---------- EXERCISE MATERIAL ----------

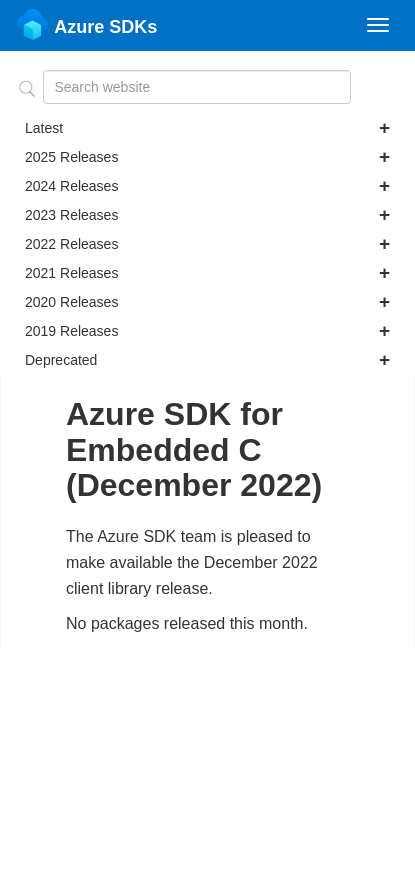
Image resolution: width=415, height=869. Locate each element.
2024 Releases (207, 186)
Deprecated (207, 360)
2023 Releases (207, 215)
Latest (207, 128)
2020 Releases (207, 302)
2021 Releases (207, 273)
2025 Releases (207, 157)
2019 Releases (207, 331)
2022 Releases (207, 244)
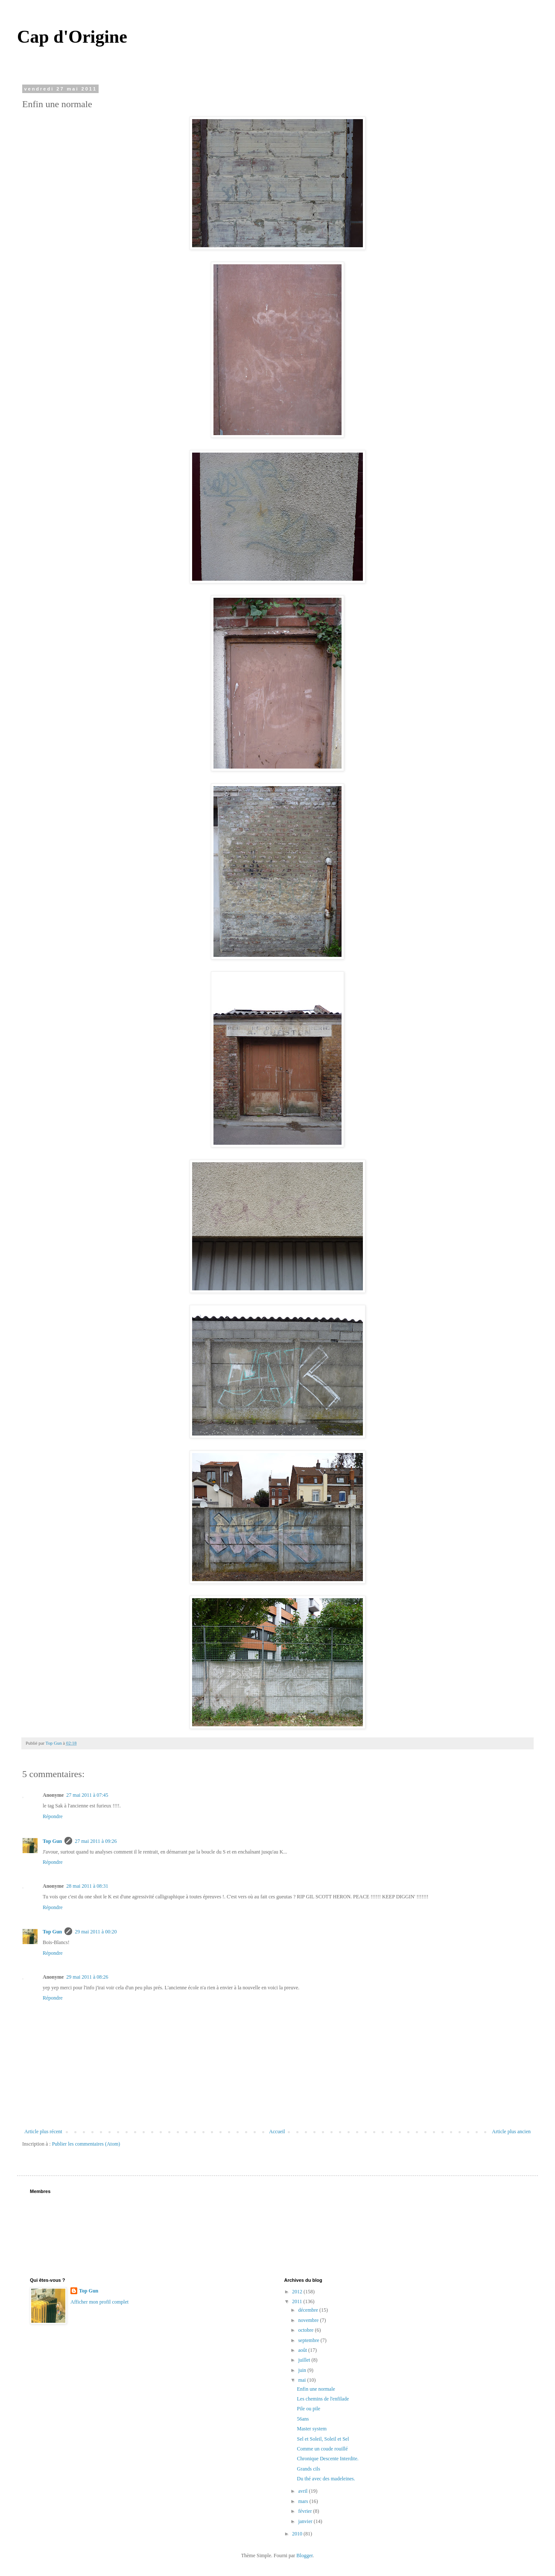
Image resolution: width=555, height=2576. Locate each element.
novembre (309, 2320)
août (303, 2350)
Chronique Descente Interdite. (327, 2459)
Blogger (304, 2555)
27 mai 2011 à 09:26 (96, 1841)
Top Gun (52, 1841)
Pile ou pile (308, 2409)
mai (302, 2380)
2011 (298, 2301)
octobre (306, 2330)
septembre (309, 2340)
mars (303, 2501)
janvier (305, 2521)
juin (302, 2370)
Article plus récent (43, 2131)
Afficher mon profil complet (99, 2302)
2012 (298, 2292)
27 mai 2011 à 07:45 (87, 1795)
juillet (304, 2360)
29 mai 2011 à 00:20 (96, 1932)
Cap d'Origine (72, 37)
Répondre (53, 1816)
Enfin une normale (316, 2389)
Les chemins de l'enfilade (323, 2399)
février (305, 2511)
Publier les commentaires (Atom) (86, 2144)
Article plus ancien (511, 2131)
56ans (303, 2419)
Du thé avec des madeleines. (326, 2479)
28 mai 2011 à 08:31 (87, 1886)
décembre (308, 2310)
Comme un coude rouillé (322, 2449)
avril (303, 2491)
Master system (312, 2429)
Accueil (277, 2131)
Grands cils (308, 2469)
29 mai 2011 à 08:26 (87, 1977)
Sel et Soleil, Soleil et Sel (323, 2439)
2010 (298, 2534)
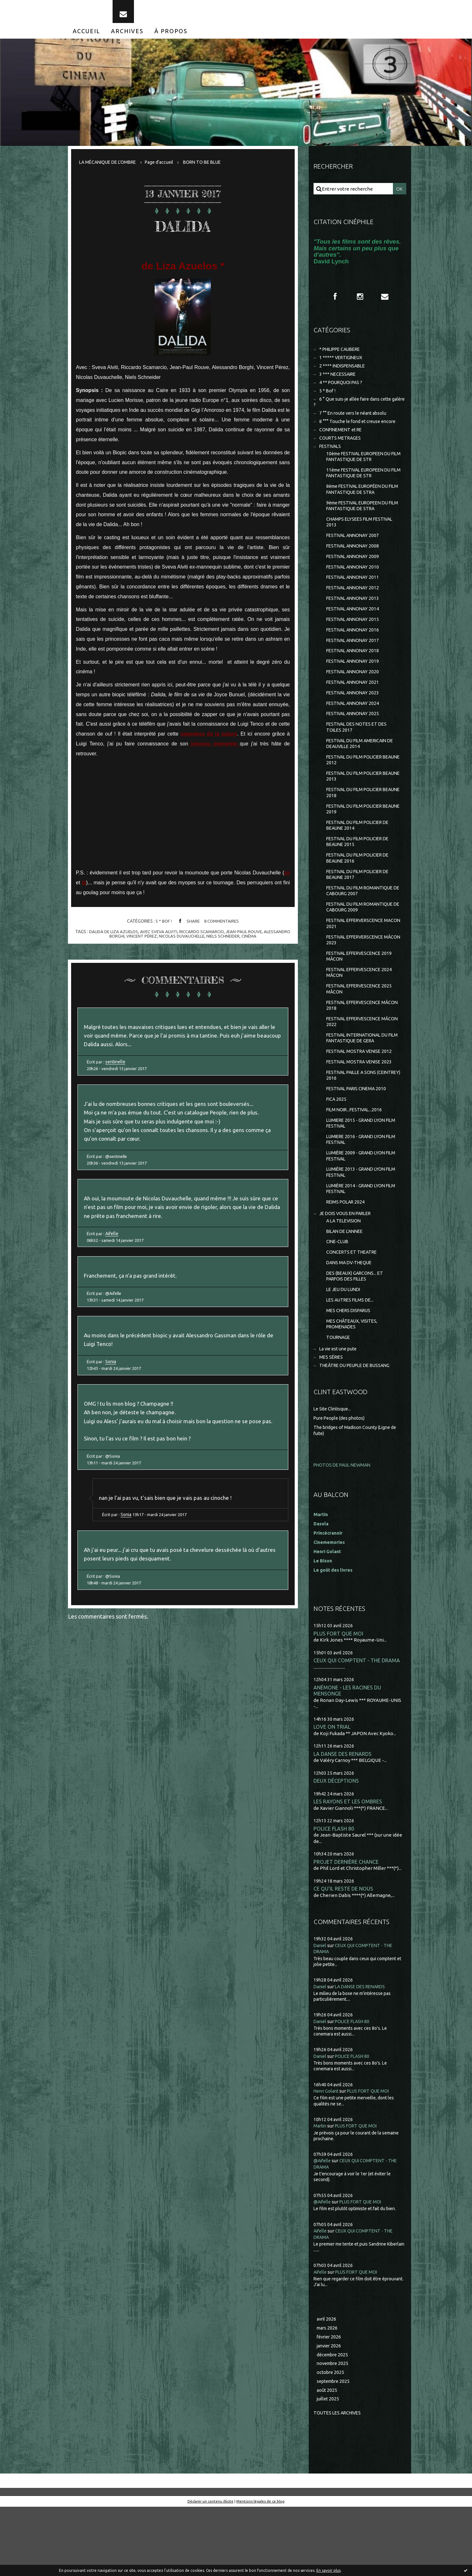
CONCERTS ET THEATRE (353, 1308)
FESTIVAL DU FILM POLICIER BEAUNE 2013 (357, 807)
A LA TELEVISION (345, 1275)
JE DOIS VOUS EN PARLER (347, 1267)
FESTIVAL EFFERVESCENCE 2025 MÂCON (361, 1031)
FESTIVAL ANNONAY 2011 (354, 598)
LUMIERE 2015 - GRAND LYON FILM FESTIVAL (358, 1172)
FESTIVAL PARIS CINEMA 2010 (358, 1136)
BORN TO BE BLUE (210, 168)
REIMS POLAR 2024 (347, 1255)
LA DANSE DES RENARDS (343, 1818)
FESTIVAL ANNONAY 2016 (354, 653)
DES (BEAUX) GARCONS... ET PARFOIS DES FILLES (356, 1333)
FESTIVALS (331, 460)
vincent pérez (139, 943)
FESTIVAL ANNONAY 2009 (354, 575)
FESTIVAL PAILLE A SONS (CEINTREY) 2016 (353, 1122)
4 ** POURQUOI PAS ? (342, 392)
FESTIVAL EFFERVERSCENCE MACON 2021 (357, 962)
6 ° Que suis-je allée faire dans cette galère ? (355, 413)
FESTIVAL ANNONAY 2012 (354, 609)
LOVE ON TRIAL (332, 1790)
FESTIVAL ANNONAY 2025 (354, 741)
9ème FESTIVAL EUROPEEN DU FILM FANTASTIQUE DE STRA (360, 522)
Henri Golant (328, 1613)
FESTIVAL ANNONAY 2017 (354, 664)
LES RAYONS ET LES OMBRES (348, 1866)
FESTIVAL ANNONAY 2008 (354, 565)
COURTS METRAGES (341, 451)
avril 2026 (327, 2385)
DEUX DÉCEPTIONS (336, 1845)
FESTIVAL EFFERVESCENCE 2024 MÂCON (361, 1014)
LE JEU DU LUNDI (345, 1347)
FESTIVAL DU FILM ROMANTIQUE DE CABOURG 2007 (362, 927)
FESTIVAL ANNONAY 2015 (354, 642)
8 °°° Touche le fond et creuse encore (359, 433)
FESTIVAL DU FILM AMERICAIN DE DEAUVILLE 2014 (363, 772)
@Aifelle (323, 2226)
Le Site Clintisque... (333, 1471)
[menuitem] (86, 37)
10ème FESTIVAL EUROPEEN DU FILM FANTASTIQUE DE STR (361, 471)
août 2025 (327, 2458)
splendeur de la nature (209, 741)
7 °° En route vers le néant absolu (355, 424)
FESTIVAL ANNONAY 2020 (354, 697)
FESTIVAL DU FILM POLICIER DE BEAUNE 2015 (360, 876)
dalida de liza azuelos (110, 938)
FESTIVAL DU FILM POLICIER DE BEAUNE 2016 (360, 893)
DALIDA (183, 231)
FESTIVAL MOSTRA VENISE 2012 (361, 1096)
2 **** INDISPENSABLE (344, 374)
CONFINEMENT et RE (342, 442)
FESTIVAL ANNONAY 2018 (354, 675)
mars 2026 (328, 2394)
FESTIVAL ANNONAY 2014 (354, 631)
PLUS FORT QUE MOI (338, 1696)
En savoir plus (328, 2570)
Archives (127, 37)
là (84, 890)
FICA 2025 (336, 1147)
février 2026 (330, 2403)
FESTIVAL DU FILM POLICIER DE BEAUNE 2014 (360, 859)
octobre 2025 (331, 2440)
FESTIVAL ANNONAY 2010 (354, 587)
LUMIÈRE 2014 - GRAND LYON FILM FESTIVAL (358, 1241)
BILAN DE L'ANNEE (346, 1286)
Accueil (86, 37)
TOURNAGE (339, 1398)
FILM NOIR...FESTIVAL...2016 (356, 1158)
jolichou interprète (214, 750)
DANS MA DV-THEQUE (350, 1319)
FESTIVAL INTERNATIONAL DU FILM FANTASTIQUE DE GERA (360, 1083)
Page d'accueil (165, 168)
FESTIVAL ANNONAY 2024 (354, 730)
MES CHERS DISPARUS (350, 1369)
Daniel (320, 2010)
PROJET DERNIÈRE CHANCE (346, 1927)
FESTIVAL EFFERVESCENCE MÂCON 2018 (356, 1048)
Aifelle (113, 1252)
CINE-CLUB (338, 1297)
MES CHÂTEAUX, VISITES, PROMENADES (353, 1384)
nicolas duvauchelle (181, 943)
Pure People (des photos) (341, 1480)
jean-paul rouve (246, 938)
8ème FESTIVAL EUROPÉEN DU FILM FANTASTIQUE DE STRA (360, 505)
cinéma (252, 943)
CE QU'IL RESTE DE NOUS (343, 1954)
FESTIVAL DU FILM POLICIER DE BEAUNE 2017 (360, 910)
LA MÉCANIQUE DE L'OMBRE (110, 168)
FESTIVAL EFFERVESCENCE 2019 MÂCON (361, 996)
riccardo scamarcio (202, 938)
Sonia (112, 1386)
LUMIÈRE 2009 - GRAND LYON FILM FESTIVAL (358, 1207)
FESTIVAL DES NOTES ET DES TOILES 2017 (358, 755)
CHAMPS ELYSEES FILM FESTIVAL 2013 (362, 540)
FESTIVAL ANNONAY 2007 (354, 553)
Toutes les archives (339, 2482)
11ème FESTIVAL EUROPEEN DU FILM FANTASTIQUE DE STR (361, 488)
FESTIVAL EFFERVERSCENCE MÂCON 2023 (357, 979)
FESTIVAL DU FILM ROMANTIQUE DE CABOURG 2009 (362, 945)
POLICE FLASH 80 (334, 1893)
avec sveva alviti (157, 938)
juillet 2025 (328, 2468)
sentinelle (117, 1072)
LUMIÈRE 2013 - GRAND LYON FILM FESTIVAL (358, 1224)
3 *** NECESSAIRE (338, 383)
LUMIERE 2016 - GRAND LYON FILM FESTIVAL (358, 1190)
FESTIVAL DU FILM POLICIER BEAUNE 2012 (357, 790)
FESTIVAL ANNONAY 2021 (354, 708)
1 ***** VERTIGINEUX (342, 365)
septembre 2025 (335, 2449)
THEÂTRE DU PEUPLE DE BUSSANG (358, 1427)
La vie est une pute (339, 1409)
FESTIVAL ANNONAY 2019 (354, 686)
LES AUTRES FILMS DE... (351, 1358)
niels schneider (224, 943)
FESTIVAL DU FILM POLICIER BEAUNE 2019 (357, 841)
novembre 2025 (334, 2431)
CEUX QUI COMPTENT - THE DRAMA (357, 1723)
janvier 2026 (330, 2412)
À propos (171, 37)
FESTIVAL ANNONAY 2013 (354, 620)
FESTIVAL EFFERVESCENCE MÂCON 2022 (356, 1065)
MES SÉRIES (332, 1418)
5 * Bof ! (162, 928)
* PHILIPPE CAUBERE (342, 357)
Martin (320, 2191)
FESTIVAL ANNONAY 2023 (354, 719)
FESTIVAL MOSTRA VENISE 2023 (361, 1108)
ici (287, 880)
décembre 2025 (333, 2421)
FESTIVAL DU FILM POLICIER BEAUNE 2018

----------

= GOAL =
Write out again the listing from its beginning up to and including the line with "2022 Releases (207, 244)", leaving the pictures out of your answer.

= REPLY =
Image resolution: width=415, height=869. Locate each element.
2024 Releases (207, 186)
Deprecated (207, 360)
2023 Releases (207, 215)
Latest (207, 128)
2020 Releases (207, 302)
2021 Releases (207, 273)
2025 Releases (207, 157)
2019 Releases (207, 331)
2022 Releases (207, 244)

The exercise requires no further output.